— start —

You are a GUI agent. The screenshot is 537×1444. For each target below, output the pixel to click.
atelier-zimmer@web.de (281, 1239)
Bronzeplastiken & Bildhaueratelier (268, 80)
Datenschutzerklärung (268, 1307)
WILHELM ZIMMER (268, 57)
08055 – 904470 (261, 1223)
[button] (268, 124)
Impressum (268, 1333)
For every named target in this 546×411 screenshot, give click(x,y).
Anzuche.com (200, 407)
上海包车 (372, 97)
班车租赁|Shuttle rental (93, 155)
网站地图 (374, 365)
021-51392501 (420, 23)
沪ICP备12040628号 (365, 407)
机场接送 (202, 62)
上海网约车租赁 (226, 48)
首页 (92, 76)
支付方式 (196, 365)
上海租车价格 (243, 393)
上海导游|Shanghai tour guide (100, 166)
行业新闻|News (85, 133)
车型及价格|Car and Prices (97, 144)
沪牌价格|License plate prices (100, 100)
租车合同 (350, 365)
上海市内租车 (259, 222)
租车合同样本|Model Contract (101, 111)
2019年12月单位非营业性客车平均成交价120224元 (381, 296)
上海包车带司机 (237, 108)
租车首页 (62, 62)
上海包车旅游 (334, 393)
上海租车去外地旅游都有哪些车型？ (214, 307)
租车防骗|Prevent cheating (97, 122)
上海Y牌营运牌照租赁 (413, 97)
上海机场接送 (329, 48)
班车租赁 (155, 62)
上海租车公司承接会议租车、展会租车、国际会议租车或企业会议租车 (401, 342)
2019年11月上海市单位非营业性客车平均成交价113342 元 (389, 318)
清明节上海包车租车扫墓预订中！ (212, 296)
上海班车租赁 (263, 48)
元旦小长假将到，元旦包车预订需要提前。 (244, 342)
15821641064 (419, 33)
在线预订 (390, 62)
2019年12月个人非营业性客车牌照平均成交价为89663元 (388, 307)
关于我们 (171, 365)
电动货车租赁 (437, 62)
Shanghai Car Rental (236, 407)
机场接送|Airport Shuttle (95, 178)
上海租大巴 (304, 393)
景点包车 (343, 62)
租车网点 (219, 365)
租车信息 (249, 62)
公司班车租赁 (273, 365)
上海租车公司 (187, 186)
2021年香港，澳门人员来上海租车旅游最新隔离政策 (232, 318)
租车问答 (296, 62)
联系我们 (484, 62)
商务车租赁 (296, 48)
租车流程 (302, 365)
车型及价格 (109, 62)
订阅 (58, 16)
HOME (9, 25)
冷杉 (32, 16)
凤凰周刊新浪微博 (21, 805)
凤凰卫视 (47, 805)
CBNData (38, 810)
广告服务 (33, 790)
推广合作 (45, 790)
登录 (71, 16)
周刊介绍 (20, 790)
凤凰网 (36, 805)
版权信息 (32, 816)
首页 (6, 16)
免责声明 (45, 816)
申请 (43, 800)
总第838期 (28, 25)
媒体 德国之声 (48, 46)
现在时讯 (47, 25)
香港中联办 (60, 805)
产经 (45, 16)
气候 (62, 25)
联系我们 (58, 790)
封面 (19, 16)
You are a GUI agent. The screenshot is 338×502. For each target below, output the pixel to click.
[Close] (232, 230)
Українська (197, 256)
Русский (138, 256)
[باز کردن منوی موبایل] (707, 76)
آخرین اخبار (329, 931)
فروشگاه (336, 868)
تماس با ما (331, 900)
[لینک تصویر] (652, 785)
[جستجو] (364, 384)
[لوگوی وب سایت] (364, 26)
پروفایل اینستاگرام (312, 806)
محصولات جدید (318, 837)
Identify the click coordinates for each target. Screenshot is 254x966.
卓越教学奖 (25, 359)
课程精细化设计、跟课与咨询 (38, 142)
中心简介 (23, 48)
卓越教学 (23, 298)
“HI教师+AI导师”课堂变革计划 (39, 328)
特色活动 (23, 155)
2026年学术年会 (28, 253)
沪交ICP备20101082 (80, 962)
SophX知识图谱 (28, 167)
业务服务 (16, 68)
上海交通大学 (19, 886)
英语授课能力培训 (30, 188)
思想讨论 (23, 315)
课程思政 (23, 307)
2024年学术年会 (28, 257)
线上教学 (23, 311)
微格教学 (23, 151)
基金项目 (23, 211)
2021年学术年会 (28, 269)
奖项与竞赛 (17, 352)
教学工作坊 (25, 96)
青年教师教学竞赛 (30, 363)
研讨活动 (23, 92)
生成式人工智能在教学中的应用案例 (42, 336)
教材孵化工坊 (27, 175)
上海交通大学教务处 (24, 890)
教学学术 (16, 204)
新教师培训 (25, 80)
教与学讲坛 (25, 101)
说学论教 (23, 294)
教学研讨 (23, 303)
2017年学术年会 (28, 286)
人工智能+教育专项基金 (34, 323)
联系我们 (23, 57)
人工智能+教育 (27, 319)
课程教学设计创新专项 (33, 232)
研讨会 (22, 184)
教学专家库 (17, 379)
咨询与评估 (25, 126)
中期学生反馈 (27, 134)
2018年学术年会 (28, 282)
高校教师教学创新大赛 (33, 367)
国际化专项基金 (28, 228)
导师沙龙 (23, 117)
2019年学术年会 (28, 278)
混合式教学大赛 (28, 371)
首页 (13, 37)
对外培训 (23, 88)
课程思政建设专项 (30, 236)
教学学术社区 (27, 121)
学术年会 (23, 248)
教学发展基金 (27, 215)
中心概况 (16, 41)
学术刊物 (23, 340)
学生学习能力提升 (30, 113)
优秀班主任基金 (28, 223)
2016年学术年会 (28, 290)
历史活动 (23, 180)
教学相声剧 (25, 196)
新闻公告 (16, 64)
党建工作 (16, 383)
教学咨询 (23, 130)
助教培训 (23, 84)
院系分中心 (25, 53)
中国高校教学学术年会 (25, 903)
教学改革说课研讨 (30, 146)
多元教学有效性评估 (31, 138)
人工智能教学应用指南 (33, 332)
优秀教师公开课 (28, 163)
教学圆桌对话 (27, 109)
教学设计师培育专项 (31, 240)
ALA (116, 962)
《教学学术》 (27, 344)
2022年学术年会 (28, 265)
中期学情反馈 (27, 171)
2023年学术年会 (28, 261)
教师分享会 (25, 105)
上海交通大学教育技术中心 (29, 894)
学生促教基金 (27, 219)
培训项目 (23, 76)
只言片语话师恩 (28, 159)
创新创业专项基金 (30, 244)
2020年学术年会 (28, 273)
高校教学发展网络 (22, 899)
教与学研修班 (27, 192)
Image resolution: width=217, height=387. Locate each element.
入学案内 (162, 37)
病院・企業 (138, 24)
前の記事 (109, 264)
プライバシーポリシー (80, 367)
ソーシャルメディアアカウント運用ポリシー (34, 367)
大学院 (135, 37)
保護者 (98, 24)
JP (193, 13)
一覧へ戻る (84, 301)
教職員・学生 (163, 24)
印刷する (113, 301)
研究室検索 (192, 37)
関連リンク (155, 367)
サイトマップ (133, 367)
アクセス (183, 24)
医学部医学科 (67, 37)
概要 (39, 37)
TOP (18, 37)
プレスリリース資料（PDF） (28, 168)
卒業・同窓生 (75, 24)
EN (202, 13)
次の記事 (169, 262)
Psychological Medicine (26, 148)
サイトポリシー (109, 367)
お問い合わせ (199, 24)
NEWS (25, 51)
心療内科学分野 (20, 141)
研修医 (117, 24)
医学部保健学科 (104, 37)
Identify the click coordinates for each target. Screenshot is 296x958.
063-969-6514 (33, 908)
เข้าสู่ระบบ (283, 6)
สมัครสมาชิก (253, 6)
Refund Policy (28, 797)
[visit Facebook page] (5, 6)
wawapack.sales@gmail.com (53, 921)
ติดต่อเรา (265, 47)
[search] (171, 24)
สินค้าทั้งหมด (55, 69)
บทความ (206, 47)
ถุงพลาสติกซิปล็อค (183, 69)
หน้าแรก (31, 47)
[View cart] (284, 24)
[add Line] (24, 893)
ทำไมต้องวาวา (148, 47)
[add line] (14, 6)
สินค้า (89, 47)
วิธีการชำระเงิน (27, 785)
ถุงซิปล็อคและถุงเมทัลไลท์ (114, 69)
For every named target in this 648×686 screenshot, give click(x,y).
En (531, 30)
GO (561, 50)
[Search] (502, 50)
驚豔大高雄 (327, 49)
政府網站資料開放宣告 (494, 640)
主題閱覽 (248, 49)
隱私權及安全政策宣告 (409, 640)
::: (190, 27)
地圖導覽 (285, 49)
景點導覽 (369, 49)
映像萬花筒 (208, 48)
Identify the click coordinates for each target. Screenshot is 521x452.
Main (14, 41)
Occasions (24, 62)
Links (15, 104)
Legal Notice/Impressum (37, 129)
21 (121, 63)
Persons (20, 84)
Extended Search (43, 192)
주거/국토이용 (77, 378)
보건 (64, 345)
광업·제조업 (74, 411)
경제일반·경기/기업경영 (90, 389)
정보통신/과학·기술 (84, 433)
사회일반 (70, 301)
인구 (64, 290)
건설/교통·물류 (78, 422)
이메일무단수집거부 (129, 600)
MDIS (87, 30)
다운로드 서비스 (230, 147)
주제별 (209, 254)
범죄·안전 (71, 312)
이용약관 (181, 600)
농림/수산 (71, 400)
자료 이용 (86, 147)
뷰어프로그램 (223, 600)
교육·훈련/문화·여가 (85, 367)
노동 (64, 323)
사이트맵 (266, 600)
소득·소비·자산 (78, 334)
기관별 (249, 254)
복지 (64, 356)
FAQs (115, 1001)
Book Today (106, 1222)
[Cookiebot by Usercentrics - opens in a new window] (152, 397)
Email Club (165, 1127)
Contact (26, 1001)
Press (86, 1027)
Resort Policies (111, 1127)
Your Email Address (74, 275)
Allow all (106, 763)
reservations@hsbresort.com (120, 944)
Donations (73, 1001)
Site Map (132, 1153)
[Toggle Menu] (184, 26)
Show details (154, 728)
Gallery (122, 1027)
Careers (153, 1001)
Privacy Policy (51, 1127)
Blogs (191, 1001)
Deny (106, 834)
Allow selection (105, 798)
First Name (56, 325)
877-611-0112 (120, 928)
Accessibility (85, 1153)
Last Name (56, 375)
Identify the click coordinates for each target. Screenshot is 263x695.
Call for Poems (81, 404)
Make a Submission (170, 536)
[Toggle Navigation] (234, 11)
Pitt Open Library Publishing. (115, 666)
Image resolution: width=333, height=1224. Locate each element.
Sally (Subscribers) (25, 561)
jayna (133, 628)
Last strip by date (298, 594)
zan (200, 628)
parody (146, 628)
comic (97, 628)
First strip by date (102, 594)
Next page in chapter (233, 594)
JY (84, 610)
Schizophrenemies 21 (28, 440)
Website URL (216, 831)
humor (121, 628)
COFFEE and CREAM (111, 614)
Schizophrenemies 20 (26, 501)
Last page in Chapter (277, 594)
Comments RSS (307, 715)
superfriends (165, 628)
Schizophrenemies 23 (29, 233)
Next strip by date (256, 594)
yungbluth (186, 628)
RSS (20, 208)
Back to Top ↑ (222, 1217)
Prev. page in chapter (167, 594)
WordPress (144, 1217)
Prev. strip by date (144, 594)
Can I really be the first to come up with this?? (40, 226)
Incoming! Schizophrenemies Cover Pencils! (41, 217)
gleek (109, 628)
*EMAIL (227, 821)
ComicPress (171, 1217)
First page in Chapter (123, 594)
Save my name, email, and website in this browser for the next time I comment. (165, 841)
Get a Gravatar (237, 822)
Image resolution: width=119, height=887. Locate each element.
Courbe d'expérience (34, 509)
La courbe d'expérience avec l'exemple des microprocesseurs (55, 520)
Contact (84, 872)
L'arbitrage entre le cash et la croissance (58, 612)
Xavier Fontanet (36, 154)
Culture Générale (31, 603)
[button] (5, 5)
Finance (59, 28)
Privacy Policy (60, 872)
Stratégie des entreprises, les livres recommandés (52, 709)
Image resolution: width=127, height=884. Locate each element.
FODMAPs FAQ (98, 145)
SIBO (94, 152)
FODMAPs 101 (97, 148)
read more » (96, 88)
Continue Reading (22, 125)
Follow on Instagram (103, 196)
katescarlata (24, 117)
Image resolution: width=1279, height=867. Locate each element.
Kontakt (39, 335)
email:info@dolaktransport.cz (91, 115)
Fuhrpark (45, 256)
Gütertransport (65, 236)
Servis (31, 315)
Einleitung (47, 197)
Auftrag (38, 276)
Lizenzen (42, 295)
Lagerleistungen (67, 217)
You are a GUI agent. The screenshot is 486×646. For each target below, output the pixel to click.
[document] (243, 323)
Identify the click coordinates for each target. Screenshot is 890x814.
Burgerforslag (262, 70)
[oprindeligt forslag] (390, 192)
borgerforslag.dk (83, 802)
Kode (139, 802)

— end —

§ Requirements
Count the lines in the entries above that contain the string "expérience", treating uppercase and lowercase as different. Reply with the number alone.

§ Full response
2